It could be done in python using sympy. I am not really an expert and maybe there could be ways to optimize this, but the following works fine for me. Assuming you have the matrix $$\begin{bmatrix}a & b\\ c & d\end{bmatrix}$$

My program

from sympy import *

def get_angles(a, b, c, d):
    if im(a) == 0:
        print("Not phasing")
        s = _compute_angles(a, b, c, d)
        res = _final_constraint(s)
        if len(res) != 0:
            return res
    print("Phasing by first element...")
    matr = Matrix([[a, b], [c, d]])
    ph = arg(matr[0])
    matr_phased = simplify(matr/(cos(ph) + I*sin(ph)))
    s = _compute_angles(matr_phased[0], matr_phased[1], matr_phased[2],
                        matr_phased[3])
    return _final_constraint(s)


def _compute_angles(a, b, c, d):
    theta, phi, lamb = symbols('\\theta \\phi \\lambda', real=True)
    a_eq = Eq(cos(theta / 2), a)
    b_eq = Eq(-exp(I * lamb) * sin(theta / 2), b)
    c_eq = Eq(exp(I * phi) * sin(theta / 2), c)
    d_eq = Eq(exp(I * (phi + lamb)) * cos(theta / 2), d)
    return solve([a_eq, b_eq, c_eq, d_eq], [theta, phi, lamb], dict=True)


def _final_constraint(result):
    res = []
    for sol in result:
        to_add = True
        for k, v in sol.items():
            if str(k) == '\\theta' and (v < 0 or v > pi):
                to_add = False
                break
            elif str(k) == '\\phi' and (v < 0 or v >= 2 * pi):
                to_add = False
                break
        if to_add:
            res.append(simplify(sol))
    return res

Note that for Qiskit U matrix you should only check if the first number is imaginary and, if it so, you could divide the whole matrix by it.

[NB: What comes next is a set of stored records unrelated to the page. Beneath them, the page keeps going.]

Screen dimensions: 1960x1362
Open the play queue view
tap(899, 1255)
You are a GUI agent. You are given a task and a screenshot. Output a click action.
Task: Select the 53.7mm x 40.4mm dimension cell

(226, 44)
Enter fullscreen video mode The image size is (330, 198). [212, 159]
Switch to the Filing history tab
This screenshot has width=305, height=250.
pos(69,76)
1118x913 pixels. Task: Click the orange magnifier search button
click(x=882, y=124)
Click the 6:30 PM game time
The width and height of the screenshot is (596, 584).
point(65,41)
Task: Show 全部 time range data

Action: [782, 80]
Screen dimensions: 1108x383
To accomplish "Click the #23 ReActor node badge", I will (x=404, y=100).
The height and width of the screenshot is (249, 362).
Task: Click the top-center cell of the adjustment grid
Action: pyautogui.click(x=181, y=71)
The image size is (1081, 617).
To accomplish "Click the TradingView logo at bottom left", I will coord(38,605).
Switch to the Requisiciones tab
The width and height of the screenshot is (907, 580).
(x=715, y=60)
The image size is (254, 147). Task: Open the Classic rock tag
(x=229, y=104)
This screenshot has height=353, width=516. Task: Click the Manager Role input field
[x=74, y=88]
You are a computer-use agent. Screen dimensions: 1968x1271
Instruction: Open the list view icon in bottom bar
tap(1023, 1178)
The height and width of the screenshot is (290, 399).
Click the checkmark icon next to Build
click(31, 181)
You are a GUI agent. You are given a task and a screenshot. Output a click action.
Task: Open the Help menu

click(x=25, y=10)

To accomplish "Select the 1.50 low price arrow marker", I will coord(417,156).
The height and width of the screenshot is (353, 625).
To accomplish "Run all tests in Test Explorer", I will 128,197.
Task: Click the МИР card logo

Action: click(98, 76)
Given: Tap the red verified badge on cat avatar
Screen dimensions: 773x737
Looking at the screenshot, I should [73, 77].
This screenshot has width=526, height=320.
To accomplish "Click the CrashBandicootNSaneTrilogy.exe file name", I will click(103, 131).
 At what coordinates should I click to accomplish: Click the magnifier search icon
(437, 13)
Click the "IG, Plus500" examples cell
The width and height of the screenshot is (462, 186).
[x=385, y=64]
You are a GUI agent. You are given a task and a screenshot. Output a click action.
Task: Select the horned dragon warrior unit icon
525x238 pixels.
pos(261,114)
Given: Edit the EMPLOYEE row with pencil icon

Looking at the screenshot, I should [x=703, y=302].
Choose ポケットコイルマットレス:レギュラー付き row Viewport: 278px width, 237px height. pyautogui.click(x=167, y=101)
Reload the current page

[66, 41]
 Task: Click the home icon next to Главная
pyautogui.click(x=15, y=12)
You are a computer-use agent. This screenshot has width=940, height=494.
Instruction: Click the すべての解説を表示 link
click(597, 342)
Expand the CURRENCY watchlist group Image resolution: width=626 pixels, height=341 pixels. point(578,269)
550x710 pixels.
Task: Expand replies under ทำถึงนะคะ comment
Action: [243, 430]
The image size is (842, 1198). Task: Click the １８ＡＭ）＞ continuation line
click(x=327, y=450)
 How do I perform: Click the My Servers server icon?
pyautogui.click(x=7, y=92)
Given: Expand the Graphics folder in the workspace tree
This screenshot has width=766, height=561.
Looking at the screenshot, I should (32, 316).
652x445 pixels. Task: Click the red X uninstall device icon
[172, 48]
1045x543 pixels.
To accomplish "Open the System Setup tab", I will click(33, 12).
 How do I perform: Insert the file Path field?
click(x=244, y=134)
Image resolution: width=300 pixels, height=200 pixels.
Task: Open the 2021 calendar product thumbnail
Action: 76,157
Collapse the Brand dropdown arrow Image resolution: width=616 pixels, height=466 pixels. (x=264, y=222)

It is not really necessary to divide by the determinant, provided that the matrix represent indeed a valid quantum gate (or, said differently, the magnitude are all less than 1).

To avoid Python evaluation of fractions, instead of simply using 1/2 a common trick is to use S(1)/2 or Rational(1,2)

Examples

A generic unitary

get_angles(sqrt(S(1)/5), sqrt(S(4)/5), -sqrt(S(4)/5), sqrt(S(1)/5)) returns

$$ \left[ \left\{ \lambda : \pi, \ \phi : \pi, \ \theta : 2 \operatorname{acos}{\left(\frac{\sqrt{5}}{5} \right)}\right\}\right] $$

Pauli-Y matrix

$$\begin{bmatrix} 0 & -i \\ i & 0 \end{bmatrix}$$

get_angles(0, -I, I, 0) returns $$ \left[ \left\{ \lambda : \frac{\pi}{2}, \ \phi : \frac{\pi}{2}, \ \theta : \pi\right\}\right] $$

$\sqrt{NOT}$

sqnot = Matrix([[1+I, 1-I], [1-I, 1+I]]) * Rational(1,2)
get_angles(sqnot[0], sqnot[1], sqnot[2], sqnot[3])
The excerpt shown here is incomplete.